- Bangladesh / Sri Lanka
- Dates: 4 March – 3 April 2024
- Captains: Najmul Hossain Shanto / Dhananjaya de Silva (Tests)Kusal Mendis (ODIs)Wanindu Hasaranga (T20Is)

Test series
- Result: Sri Lanka won the 2-match series 2–0
- Most runs: Kamindu Mendis (361) / Mominul Haque (175)
- Most wickets: Lahiru Kumara (11) / Khaled Ahmed (7)
- Player of the series: Kamindu Mendis (SL)

One Day International series
- Results: Bangladesh won the 3-match series 2–1
- Most runs: Najmul Hossain Shanto (163) / Janith Liyanage (177)
- Most wickets: Taskin Ahmed (8) / Wanindu Hasaranga (6)
- Player of the series: Najmul Hossain Shanto (Ban)

Twenty20 International series
- Results: Sri Lanka won the 3-match series 2–1
- Most runs: Najmul Hossain Shanto (74) / Kusal Mendis (181)
- Most wickets: Taskin Ahmed (4) / Nuwan Thushara (5)
- Player of the series: Kusal Mendis (SL)

= Sri Lankan cricket team in Bangladesh in 2023–24 =

International cricket tour

The Sri Lanka cricket team toured Bangladesh in March and April 2024 to play two Test, three One Day International (ODI) and three Twenty20 International (T20I) matches. The Test series formed part of the 2023–2025 ICC World Test Championship.

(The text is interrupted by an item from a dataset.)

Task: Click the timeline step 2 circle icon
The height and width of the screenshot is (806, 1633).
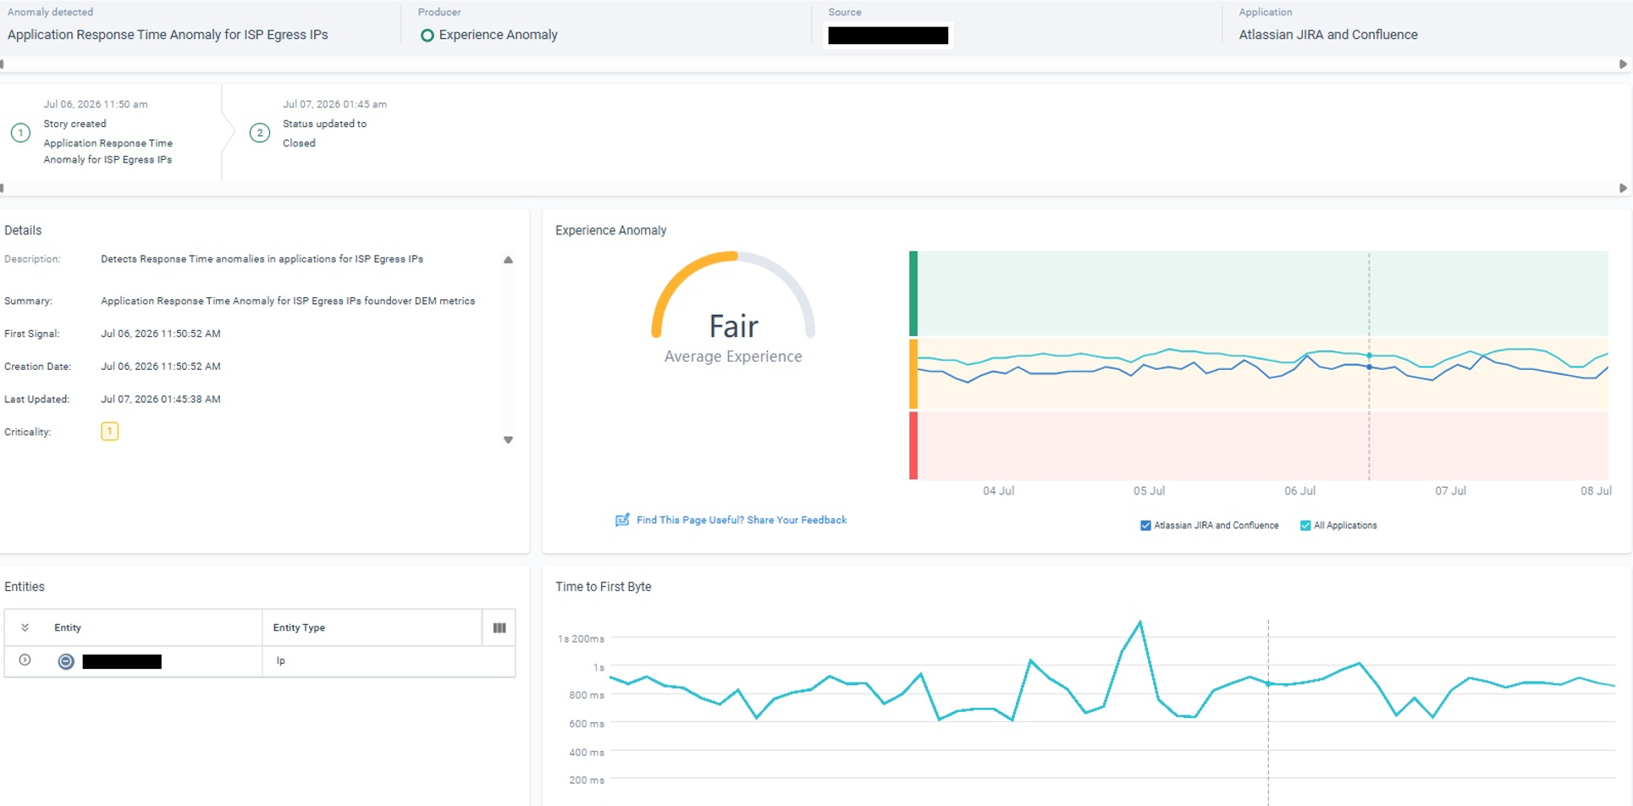Action: click(x=260, y=133)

The fixtures for the tour were confirmed in February 2024.

==Squads==

| Bangladesh |  |  | Sri Lanka |  |  |
|---|---|---|---|---|---|
| Tests | ODIs | T20Is | Tests | ODIs | T20Is |
| Najmul Hossain Shanto (c); Khaled Ahmed; Shakib Al Hasan; Litton Das (wk); Mominul Haque; Musfik Hasan; Nayeem Hasan; Zakir Hasan; Mahmudul Hasan Joy; Shahadat Hossain; Towhid Hridoy; Shadman Islam; Shoriful Islam; Taijul Islam; Hasan Mahmud; Mehidy Hassan Miraz; Mushfiqur Rahim (wk); Nahid Rana; | Najmul Hossain Shanto (c); Taskin Ahmed; Jaker Ali (wk); Litton Das (wk); Anamul Haque (wk); Tanzid Hasan; Rishad Hossain; Tawhid Hridoy; Shoriful Islam; Taijul Islam; Mahmudullah; Hasan Mahmud; Mehidy Hasan Miraz; Mushfiqur Rahim; Mustafizur Rahman; Tanzim Hasan Sakib; Soumya Sarkar; | Najmul Hossain Shanto (c); Taskin Ahmed; Jaker Ali (wk); Litton Das (wk); Mahedi Hasan; Anamul Haque (wk); Rishad Hossain; Tawhid Hridoy; Aliss Islam; Shoriful Islam; Taijul Islam; Mahmudullah; Mohammad Naim; Mustafizur Rahman; Tanzim Hasan Sakib; Soumya Sarkar; | Dhananjaya de Silva (c); Kusal Mendis (vc); Dinesh Chandimal; Asitha Fernando; Vishwa Fernando; Chamika Gunasekara; Wanindu Hasaranga; Prabath Jayasuriya; Dimuth Karunaratne; Lahiru Kumara; Nishan Madushka; Angelo Mathews; Kamindu Mendis; Ramesh Mendis; Nishan Peiris; Kasun Rajitha; Sadeera Samarawickrama; Lahiru Udara; | Kusal Mendis (c) (wk); Charith Asalanka (vc); Sahan Arachchige; Akila Dananjaya; Avishka Fernando; Wanindu Hasaranga; Chamika Karunaratne; Lahiru Kumara; Janith Liyanage; Dilshan Madushanka; Pramod Madushan; Kamindu Mendis; Pathum Nissanka; Sadeera Samarawickrama (wk); Maheesh Theekshana; Dunith Wellalage; | Wanindu Hasaranga (c); Charith Asalanka (vc); Niroshan Dickwella (wk); Kusal Mendis (wk); Avishka Fernando; Sadeera Samarawickrama; Dasun Shanaka; Kusal Perera (wk); Angelo Mathews; Akila Dananjaya; Dhananjaya de Silva; Kamindu Mendis; Matheesha Pathirana; Maheesh Theekshana; Binura Fernando; Dilshan Madushanka; Nuwan Thushara; Jeffrey Vandersay; |

Ahead of the series, Najmul Hossain Shanto was named captain of Bangladesh in all three formats.
On 1st March 2024, Niroshan Dickwella was added to Sri Lanka's T20I squad as a replacement for Kusal Perera who was withdrawn due to respiratory infection.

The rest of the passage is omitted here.